### Problem to work on
Please copy out the lines in the entries that contain "message".

☆ ☆ ☆

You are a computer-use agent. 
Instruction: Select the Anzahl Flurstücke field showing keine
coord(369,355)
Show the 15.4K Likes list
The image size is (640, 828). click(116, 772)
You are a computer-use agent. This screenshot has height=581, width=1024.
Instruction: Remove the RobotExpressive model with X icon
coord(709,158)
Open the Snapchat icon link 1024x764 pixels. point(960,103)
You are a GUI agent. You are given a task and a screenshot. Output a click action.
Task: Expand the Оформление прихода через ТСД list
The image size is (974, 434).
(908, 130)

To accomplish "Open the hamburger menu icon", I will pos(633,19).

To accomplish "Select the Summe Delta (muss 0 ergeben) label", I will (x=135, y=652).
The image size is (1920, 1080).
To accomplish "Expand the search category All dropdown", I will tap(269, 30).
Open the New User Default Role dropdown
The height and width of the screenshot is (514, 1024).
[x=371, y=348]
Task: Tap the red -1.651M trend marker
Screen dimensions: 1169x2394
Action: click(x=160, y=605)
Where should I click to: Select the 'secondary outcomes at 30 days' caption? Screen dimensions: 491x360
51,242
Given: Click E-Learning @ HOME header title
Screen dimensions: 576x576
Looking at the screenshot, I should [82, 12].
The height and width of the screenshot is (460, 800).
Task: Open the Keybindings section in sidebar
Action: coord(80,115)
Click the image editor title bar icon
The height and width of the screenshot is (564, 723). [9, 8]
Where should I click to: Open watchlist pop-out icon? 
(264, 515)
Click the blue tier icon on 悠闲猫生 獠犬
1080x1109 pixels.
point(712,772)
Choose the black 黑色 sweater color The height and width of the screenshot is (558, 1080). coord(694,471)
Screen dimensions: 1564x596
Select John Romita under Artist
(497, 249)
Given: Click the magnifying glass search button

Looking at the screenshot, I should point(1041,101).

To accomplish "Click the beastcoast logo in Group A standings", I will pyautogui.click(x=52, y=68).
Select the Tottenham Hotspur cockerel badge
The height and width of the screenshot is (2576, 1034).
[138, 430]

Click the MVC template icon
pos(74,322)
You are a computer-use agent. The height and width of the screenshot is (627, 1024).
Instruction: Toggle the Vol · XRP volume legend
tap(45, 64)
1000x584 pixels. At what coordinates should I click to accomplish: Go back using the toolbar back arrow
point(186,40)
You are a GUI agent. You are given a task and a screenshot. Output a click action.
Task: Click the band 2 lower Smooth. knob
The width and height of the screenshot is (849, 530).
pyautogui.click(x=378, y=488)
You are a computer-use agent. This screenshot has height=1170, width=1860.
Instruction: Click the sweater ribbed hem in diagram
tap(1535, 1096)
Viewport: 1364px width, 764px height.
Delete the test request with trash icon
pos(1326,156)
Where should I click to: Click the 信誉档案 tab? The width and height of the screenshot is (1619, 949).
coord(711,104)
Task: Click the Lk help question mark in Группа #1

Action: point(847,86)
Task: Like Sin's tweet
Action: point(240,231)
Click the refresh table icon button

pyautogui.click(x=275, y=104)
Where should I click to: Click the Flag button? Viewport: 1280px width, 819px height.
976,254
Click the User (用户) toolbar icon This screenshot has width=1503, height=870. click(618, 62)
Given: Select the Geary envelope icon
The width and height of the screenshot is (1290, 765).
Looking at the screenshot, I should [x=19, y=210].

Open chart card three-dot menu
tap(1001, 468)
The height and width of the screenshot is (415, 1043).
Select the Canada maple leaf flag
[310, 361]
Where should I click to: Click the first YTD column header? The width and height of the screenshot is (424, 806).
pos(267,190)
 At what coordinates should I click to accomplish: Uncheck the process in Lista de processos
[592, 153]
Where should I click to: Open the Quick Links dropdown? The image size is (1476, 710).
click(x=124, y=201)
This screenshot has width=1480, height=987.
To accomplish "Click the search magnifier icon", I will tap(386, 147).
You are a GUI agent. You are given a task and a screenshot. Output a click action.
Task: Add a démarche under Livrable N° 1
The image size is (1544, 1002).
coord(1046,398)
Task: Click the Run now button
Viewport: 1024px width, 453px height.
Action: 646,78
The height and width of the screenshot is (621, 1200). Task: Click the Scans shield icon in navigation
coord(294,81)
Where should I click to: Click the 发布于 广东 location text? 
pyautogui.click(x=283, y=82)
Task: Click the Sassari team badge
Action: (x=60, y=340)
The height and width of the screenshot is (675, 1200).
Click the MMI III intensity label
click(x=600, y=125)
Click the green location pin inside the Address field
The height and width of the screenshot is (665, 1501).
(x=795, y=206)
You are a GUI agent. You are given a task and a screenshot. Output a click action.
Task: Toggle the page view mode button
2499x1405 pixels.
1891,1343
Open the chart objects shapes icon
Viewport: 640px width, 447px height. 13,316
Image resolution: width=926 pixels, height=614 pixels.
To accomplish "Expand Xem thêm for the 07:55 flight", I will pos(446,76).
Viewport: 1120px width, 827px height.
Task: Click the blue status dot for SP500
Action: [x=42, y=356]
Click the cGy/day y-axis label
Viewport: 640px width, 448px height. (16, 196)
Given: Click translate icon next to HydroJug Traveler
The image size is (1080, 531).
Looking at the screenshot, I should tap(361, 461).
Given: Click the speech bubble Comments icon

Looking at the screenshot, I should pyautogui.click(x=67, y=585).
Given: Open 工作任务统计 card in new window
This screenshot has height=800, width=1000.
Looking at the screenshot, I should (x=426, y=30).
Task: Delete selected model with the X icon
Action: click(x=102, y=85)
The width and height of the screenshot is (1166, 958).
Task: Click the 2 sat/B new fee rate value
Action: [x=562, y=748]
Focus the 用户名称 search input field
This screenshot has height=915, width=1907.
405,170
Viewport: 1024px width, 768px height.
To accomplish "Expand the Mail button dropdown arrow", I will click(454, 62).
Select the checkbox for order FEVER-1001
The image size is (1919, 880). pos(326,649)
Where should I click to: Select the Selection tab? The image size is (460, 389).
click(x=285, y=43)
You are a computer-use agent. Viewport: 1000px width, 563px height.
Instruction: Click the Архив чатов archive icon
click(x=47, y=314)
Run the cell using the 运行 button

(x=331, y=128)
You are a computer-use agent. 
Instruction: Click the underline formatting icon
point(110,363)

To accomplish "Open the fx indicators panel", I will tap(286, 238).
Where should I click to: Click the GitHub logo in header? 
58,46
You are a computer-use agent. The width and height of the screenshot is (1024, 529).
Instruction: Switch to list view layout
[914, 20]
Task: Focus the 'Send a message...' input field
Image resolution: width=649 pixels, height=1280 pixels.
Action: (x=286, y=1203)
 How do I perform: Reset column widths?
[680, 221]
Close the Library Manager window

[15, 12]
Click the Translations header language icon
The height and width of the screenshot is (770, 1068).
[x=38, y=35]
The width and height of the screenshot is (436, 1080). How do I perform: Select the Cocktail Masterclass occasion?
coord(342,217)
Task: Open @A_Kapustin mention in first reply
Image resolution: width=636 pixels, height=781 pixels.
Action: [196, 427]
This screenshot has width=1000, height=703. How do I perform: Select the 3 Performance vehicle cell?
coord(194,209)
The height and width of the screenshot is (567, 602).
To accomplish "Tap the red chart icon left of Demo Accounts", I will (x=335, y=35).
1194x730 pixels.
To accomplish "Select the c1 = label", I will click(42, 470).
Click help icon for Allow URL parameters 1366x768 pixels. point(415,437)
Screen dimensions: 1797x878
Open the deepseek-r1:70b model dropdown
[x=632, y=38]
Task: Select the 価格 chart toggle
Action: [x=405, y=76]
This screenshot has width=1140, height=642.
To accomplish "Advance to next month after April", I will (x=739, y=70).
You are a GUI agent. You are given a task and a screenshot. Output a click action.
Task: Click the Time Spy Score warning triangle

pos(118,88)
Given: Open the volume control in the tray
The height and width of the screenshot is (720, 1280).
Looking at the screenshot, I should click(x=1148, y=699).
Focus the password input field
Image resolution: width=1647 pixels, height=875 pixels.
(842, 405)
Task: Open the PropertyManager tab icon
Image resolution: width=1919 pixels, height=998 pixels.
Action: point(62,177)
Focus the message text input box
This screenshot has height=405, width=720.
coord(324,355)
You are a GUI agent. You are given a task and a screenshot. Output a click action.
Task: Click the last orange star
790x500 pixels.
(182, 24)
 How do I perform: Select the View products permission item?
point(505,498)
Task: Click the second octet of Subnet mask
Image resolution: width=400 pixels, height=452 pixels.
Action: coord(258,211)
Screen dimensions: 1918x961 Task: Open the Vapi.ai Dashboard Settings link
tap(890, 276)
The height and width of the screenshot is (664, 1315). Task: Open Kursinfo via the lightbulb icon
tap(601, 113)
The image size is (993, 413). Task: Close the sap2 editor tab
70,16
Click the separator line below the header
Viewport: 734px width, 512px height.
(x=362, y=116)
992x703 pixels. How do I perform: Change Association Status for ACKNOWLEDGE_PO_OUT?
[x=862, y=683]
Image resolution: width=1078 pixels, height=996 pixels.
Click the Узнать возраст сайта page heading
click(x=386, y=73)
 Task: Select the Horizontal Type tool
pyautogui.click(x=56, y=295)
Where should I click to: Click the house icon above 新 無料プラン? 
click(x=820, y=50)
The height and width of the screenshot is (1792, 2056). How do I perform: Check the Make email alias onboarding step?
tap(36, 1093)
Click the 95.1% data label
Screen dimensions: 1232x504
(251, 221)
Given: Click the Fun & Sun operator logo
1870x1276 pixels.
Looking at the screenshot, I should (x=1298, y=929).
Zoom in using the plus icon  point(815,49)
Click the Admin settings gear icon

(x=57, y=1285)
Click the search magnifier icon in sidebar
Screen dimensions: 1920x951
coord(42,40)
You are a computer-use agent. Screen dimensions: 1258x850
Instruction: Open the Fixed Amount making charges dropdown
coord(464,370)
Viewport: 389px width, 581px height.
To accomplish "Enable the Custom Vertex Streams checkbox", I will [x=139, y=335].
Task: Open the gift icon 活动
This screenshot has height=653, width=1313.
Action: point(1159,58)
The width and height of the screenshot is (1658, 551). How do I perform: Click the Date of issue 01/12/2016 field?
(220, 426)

☆ ☆ ☆

### Result of the task
Task: Focus the 'Send a message...' input field
Focus the message text input box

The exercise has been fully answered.